Sunday, July 11, 2010

Some things are so far beyond idiotic that the media dare not speak its name - lest Obama sink even lower in the polls

Law Enforcement is the theme of this week's essay. I know that it's hard for non-lawyers to comprehend the nuanced and complicated issues which face the Attorney General and his aides, so I'm taking time this week to do just that.

Before I do so, however, there are two under-reported idiocies that bear special mention.

In the July-August edition of the Atlantic, which is still showcasing insanity per A. Sullivan, the magazine has a special "big ideas" section in which, as Kenneth Anderson explained on the Fourth of July, ABC's chief foreign affairs correspondent, Martha Raddatz, suggests that drone warfare is too impersonal, that our forces have a PlayStation mentality, and worse, that our troops aren't investing enough of their own blood.

Traditionally, when a nation went to war, it had to invest its blood and treasure, but today's joystick-wielding drone pilots can launch a missile strike from here at home, then hop in the minivan to meet the wife and kids for dinner.
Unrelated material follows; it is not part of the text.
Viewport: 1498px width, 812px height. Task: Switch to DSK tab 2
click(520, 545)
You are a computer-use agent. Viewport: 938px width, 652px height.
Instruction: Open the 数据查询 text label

War couldn't get any more impersonal.

Kenneth Anderson at Volokh Conspiracy says Raddatz is six months behind the rest of the "international advocacy" crowd, which has recognized how repulsive that argument is, and has backpedaled from it. He is grateful to her for showing us her unvarnished biases, though.

Charles Bolden, NASA administrator, uttered my second-favorite idiocy of the week. He claimed that his job as head of the space agency is to improve relations with the Muslim world.

"When I became the NASA administrator -- or before I became the NASA administrator -- he charged me with three things. One was he wanted me to help re-inspire children to want to get into science and math, he wanted me to expand our international relationships, and third, and perhaps foremost, he wanted me to find a way to reach out to the Muslim world and engage much more with dominantly Muslim nations to help them feel good about their historic contribution to science ... and math and engineering," Bolden said in the interview.

I might suggest to Bolden and his boss that if you want to inspire children to get into science and math, get us back into space. If you want to expand our international relationships, do what NASA once did -- be a shining example of American creativity and ingenuity. If you want to make the Muslim nations feel good, find another job, because it is preposterous to link it to yours.

Charles Krauthammer didn't think much of Bolden's remarks, either.

"This is a new height in fatuousness ... NASA was established to get America into space and to keep us there. This idea to feel good about their past and to make achievements is the worst combination of group therapy, psychobabble, imperial condescension and adolescent diplomacy."

In any event, it's clear that the major media considered this blather something that would not help Bolden or Obama and refused to report it. In other words, if NASA falls from space into a Muslim feel-good program and the voters don't know that, did that really happen?

At the Washington Examiner's Beltway Confidential blog (HT Instapundit), Byron York documents the results of some Lexis Nexis searching:

•Total words about the NASA Muslim outreach program in the New York Times: 0.

•Total words about the NASA Muslim outreach program in the Washington Post: 0.

•Total words about the NASA Muslim outreach program on NBC Nightly News: 0.

•Total words about the NASA Muslim outreach program on ABC World News: 0.

•Total words about the NASA Muslim outreach program on CBS Evening News: 0.